• **Texto do documento**
Tuesday, May 29, 2007

Re: Imposto único, subsidio único

Depois da "flat tax", temos a "fair tax": Luis Aguiar-Conraria sugere que se acabe com todos os impostos menos o IVA e se atribua um subsidio a todas as famílias (ele dá o exemplo de uma taxa de 35% e um subsidio de 250 euros por mês a cada familiar). Com base num estudo[pdf] da economista Isabel Correia (versão simplificada - também em pdf - aqui), argumenta que esse imposto seria mais eficiente e mais equitativo que o sistema actual.

Primeiro, a questão da eficiência: se percebi bem o texto (a versão simplificada) de Isabel Correia, a ideia é que um imposto sobre o consumo é mais eficiente que um imposto sobre o rendimento porque, enquanto que um imposto sobre o rendimento só se aplica sobre o rendimento, o imposto sobre o consumo acaba por se aplicar, tanto sobre o rendimento como sobre a poupança que os agentes acumularam antes da implementação do imposto (já que, cedo ou tarde, tudo acaba por ser consumido). Assim, esse imposto será menos distorcedor que o imposto sobre o rendimento, já que um dos item que acabará por ser sujeito ao imposto (a poupança actual) já foi realizado, logo os agentes já não podem alterar a suas decisões neste aspecto.

Em primeiro lugar, se percebi bem o argumento de IC e LA-C, desconfio que Migas deu um grande tiro ao lado quando falou, a respeito da proposta, em "alterações nos impostos que tendam a recuar na progressividade cega, a incidir no consumo e a favorecer o investimento"; afinal, um dos motivos (o central?) para tornar o IVA o único imposto é mesmo cobrar impostos sobre a poupança já acumulada...

Em segundo lugar, dá-me a impressão que essa vantagem do IVA face ao imposto sobre o rendimento tenderia a reduzir-se a zero com o tempo; afinal, vendo isto num prazo de décadas, o peso da poupança acumulada antes da implementação do sistema tenderá a ser residual.

Em terceiro lugar, creio que o que LA-C escreve acerca da taxa plana também se poderá aplicar a este imposto: "não é óbvio qual o efeito líquido sobre os incentivos ao trabalho: quem ganha pouco pode ficar a pagar uma taxa marginal de IRS maior, quem ganha muito paga uma taxa marginal menor"; da mesma forma, quem ganha pouco pode passar a pagar uma taxa de IVA maior do que a conjugação actual da taxa de IVA com a taxa marginal de IRS.

• **Sobre o exercício**
Reescreva o trecho do texto sobre o imposto único que vai de "Em segundo lugar, dá-me" até "marginal de IRS.", inclusive, trocando "décadas" por "vários anos".

• **Conjunto de dados**

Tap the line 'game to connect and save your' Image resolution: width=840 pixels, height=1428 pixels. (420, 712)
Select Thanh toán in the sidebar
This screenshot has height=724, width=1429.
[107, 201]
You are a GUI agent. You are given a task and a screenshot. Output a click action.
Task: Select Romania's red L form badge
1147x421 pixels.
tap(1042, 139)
* * *
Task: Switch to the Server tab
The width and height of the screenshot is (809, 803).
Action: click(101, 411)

• **Resposta escrita**
Em segundo lugar, dá-me a impressão que essa vantagem do IVA face ao imposto sobre o rendimento tenderia a reduzir-se a zero com o tempo; afinal, vendo isto num prazo de vários anos, o peso da poupança acumulada antes da implementação do sistema tenderá a ser residual.

Em terceiro lugar, creio que o que LA-C escreve acerca da taxa plana também se poderá aplicar a este imposto: "não é óbvio qual o efeito líquido sobre os incentivos ao trabalho: quem ganha pouco pode ficar a pagar uma taxa marginal de IRS maior, quem ganha muito paga uma taxa marginal menor"; da mesma forma, quem ganha pouco pode passar a pagar uma taxa de IVA maior do que a conjugação actual da taxa de IVA com a taxa marginal de IRS.